1. Ketidaktelitian dalam mencermati kasus posisi, contoh: kesalahan penghitungan tenggang waktu pengajuan upaya hukum; tidak tahu pergantian posisi dalam upaya hukum, misalkan dahulu Tergugat sekarang Pembanding dst;
2. Asal contek - asal ketik, anda boleh menggunakan buku apapun untuk contoh dokumen hukum yang anda buat, TAPI sesuaikan dengan kasus posisi yang anda hadapi. Para pengajar tidak pernah memberikan kasus posisi untuk "PERLAWANAN", tapi mengapa tiba-tiba muncul dalam petitum: "Mengabulkan Perlawanan dari Pelawan"??? :(
3. Penulisan kalimat yang KACAU, tolong buka kembali pelajaran Bahasa Indonesia di masa SD, SMP dan SMA, bagaimana membuat kalimat yang baku dimana minimum selalu ada SUBJEK-PREDIKAT-OBJEK, seringkali dalam kalimat anda tidak ada subjeknya atau tidak ada predikatnya, jadi bagaimana saya harus mengartikan kalimat anda??? :(
4. Inkonsistensi peristilahan/ penulisan, misalkan: anda menggunakan istilah wanprestasi kemudian di tengah-tengah menjadi ingkar janji (toh meskipun memiliki arti yang sama, namun konsistensi peristilahan sangatlah penting).
5. Estetika penulisan masih kurang, tolong untuk selalu mengetik dengan justify (rata kanan-kiri), perhatikan pula aturan penomoran (dalam dokumen hukum hindari sedapat mungkin untuk menggunakan bullet).

Untuk permulaan dan sejauh proses yang saya amati, saya sangat mengapresiasi hasil pekerjaan anda. Dengan sering berlatih, saya yakin anda akan mampu menjadi seorang drafter dokumen litigasi/ contract drafter/ legal drafter yang handal.

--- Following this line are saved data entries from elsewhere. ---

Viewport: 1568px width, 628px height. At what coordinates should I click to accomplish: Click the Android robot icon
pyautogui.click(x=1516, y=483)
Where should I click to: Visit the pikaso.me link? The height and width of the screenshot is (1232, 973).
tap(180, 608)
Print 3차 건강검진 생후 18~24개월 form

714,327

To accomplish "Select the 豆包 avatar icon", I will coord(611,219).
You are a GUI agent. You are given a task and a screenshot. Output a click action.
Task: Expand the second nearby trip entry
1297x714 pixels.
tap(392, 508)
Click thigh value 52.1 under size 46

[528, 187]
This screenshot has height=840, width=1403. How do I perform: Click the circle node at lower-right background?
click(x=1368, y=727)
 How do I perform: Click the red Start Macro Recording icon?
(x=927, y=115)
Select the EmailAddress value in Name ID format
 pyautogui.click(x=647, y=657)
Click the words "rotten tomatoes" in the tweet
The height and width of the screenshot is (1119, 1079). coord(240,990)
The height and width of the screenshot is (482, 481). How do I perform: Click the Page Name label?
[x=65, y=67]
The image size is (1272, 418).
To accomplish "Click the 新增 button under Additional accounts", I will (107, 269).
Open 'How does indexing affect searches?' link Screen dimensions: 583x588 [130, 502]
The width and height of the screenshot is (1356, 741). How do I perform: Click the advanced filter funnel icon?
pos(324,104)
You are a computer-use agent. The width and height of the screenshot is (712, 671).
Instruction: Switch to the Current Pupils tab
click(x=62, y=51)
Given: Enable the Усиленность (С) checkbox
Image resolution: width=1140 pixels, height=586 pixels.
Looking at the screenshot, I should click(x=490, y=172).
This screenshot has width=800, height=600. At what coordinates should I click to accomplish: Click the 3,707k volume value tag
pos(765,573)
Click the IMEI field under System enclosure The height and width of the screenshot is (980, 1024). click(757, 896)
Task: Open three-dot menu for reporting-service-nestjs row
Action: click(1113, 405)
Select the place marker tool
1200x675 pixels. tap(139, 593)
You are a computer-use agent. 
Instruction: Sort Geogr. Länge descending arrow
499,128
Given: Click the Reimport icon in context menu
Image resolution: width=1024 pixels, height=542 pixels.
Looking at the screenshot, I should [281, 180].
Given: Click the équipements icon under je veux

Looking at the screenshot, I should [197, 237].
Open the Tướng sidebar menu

Amicus Curiae v.s. Intervener

Dalam Hukum Acara Perdata -- dan dalam Hukum Acara Pengadilan TUN -- kita mengenal gugatan intervensi sebagaimana diatur di dalam Rv (HIR tidak mengatur tentang gugatan intervensi), dimana pihak ketiga (jadi bukan pihak yang semula berperkara) yang disebut sebagai intervenient/intervener masuk dalam pemeriksaan perkara. Ada 3 bentuk intervensi, yaitu:
1. voeging, dimana pihak ketiga masuk dalam pemeriksaan perkara dan kemudian menggabungkan diri dengan salah satu pihak (bisa bergabung dengan Penggugat atau Tergugat);
2. vrijwaring, dimana pihak ketiga masuk dalam pemeriksaan perkara karena ditarik oleh salah satu pihak, misalkan seorang debitor yang digugat oleh kreditor kemudian ia menarik penjaminnya (borg);
3. tussenkomst, dimana pihak ketiga masuk dalam pemeriksaan perkara untuk membela kepentinggannya sendiri.

Di sisi lain, terdapat pula apa yang disebut dengan AMICUS CURIAE (plural: amici curiae) dan untuk hal ini sistem peradilan kita tidak mengenalnya.

Amicus curiae adalah pihak ketiga, bukan pihak yang berperkara, yang masuk ke dalam pemeriksaan perkara secara sukarela untuk memberikan pendapat hukum atau aspek lain terkait dengan kasus yang sedang diperiksa dalam rangka membantu pengadilan untuk memutus perkara tersebut secara tepat.

Keberadaan amicus curiae sudah sangat dikenal dalam praktik-praktik pengadilan internasional seperti halnya dalam International Court of Justice, European Court of Human Rights atau forum penyelesaian sengketa di WTO. Di samping itu pengadilan di negara-negara Common Law System sudah sangat familier dengan amicus curiae, meskipun sebenarnya ia berasal dari sistem hukum Romawi pada abad IX. Bahkan di Amerika terdapat beberapa organisasi non-profit yang secara khusus memberikan advokasi dan bertindak sebagai amicus curiae, seperti halnya American Civil Liberties Union, Electronic Frontier Foundation dan American Center for Law and Justice.

Dengan demikian dapat dikatakan bahwa amicus curiae masuk ke dalam pemeriksaan dengan tanpa memiliki kepentingan secara langsung dengan perkara yang sedang diperiksa.